## Pointing entries for screenshots and pages
::::::::::

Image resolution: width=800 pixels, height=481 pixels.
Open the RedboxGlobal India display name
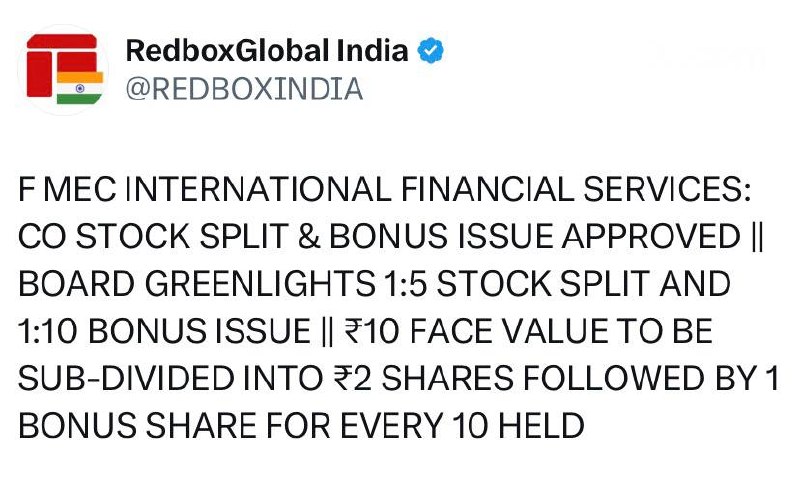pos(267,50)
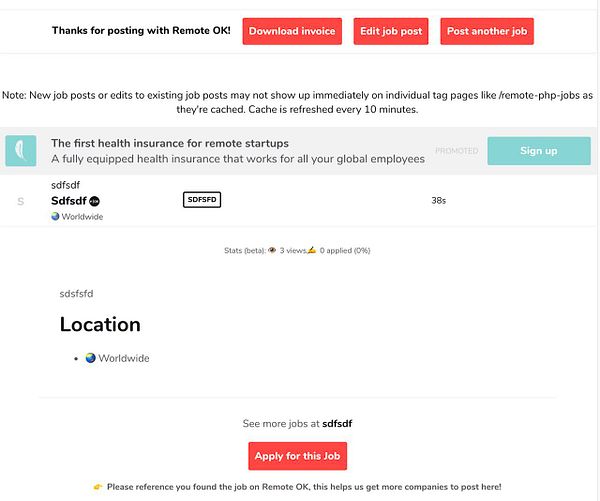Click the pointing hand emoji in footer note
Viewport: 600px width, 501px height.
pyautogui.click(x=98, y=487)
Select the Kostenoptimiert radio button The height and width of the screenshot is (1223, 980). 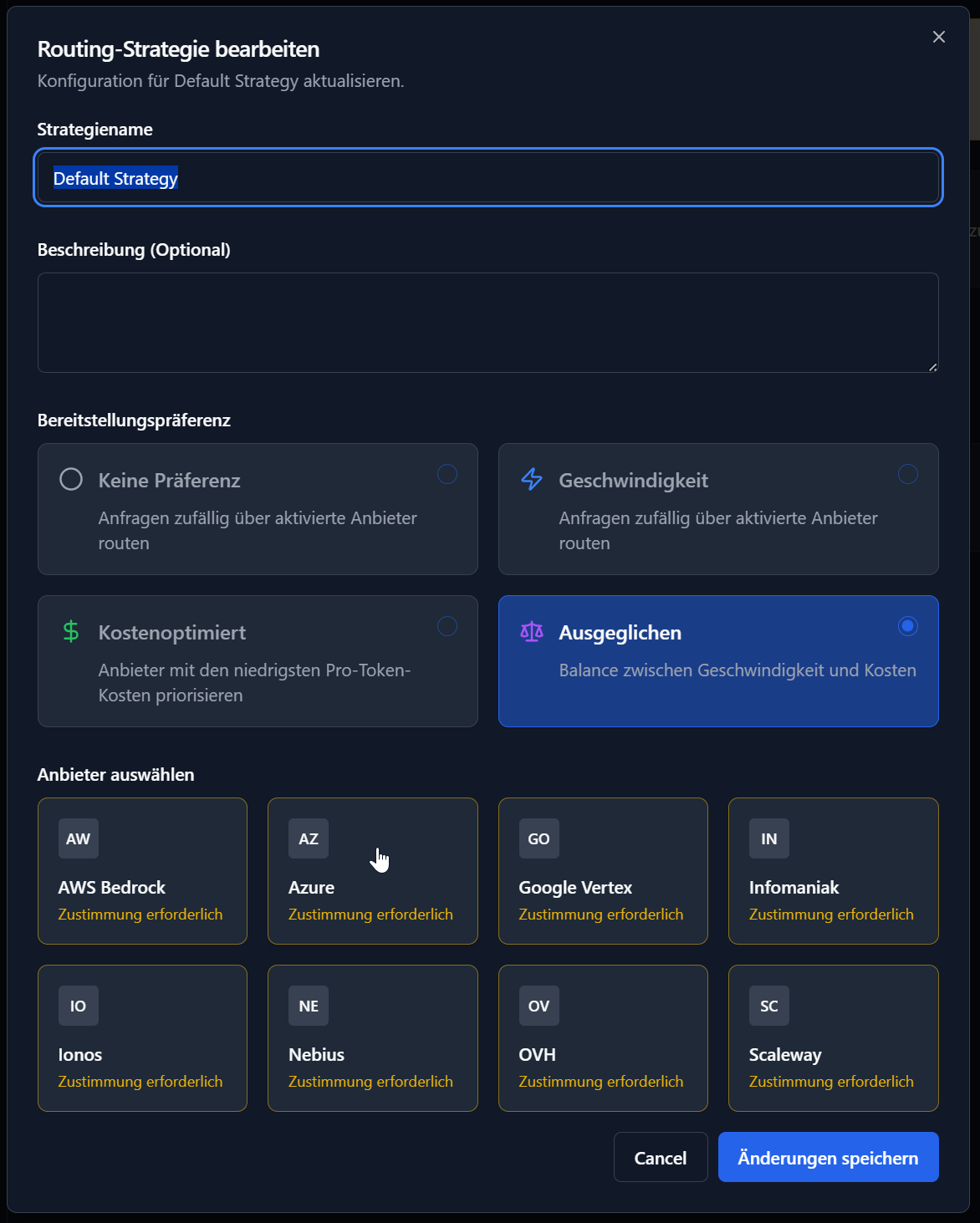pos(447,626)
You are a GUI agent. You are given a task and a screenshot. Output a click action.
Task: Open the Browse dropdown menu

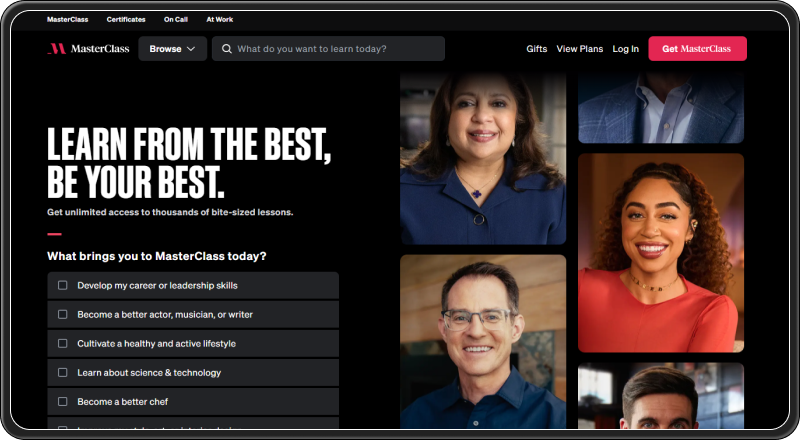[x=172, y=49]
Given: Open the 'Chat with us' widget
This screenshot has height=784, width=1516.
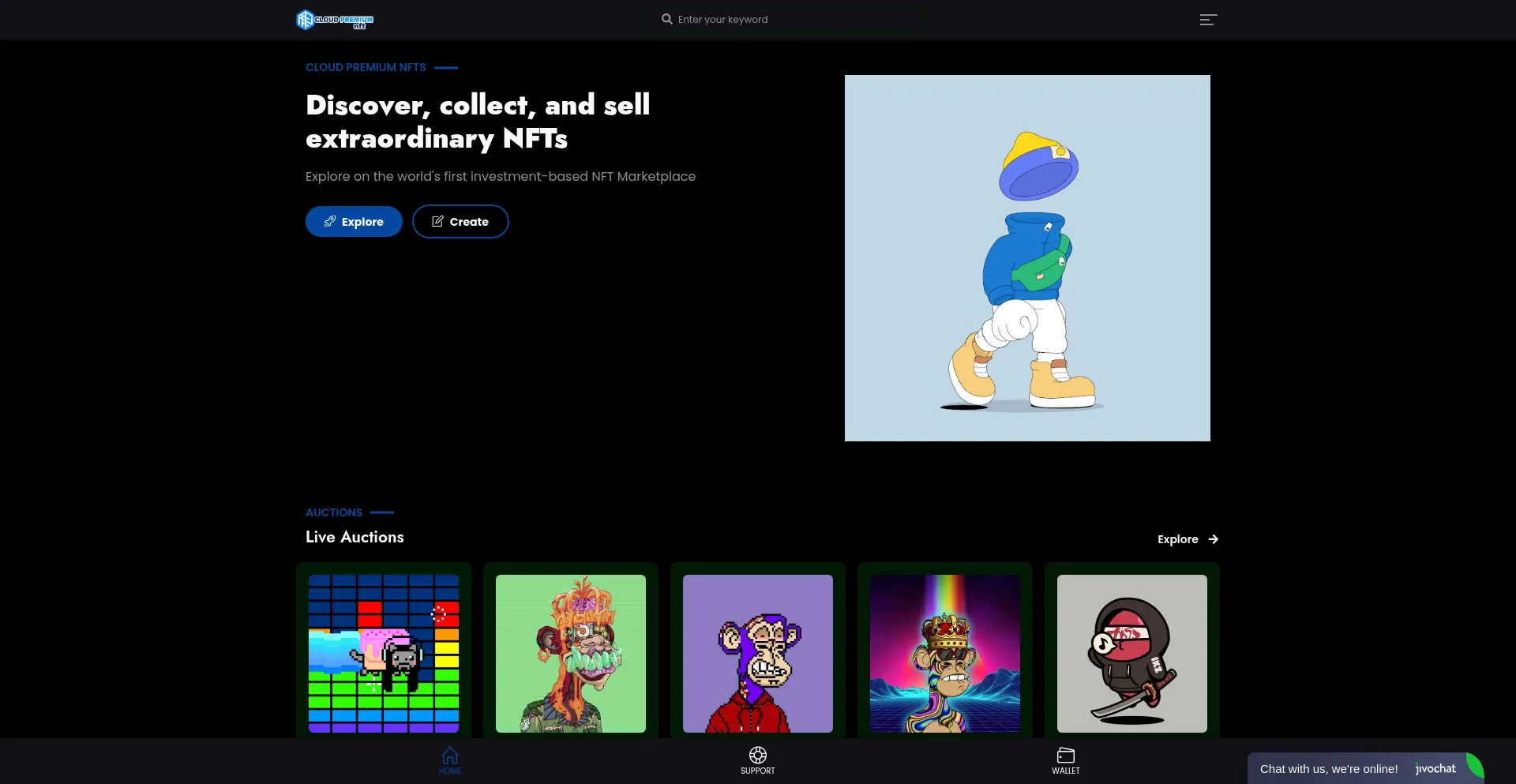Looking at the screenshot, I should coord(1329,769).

::::::::::

## WRITTEN REQUEST
Can you repeat the entries above word for word, from the line with "Given: Open the 'Chat with us' widget" up to and including the last line of the entries, leaving out the pictures?

## EXPECTED OUTPUT
Given: Open the 'Chat with us' widget
This screenshot has height=784, width=1516.
Looking at the screenshot, I should coord(1329,769).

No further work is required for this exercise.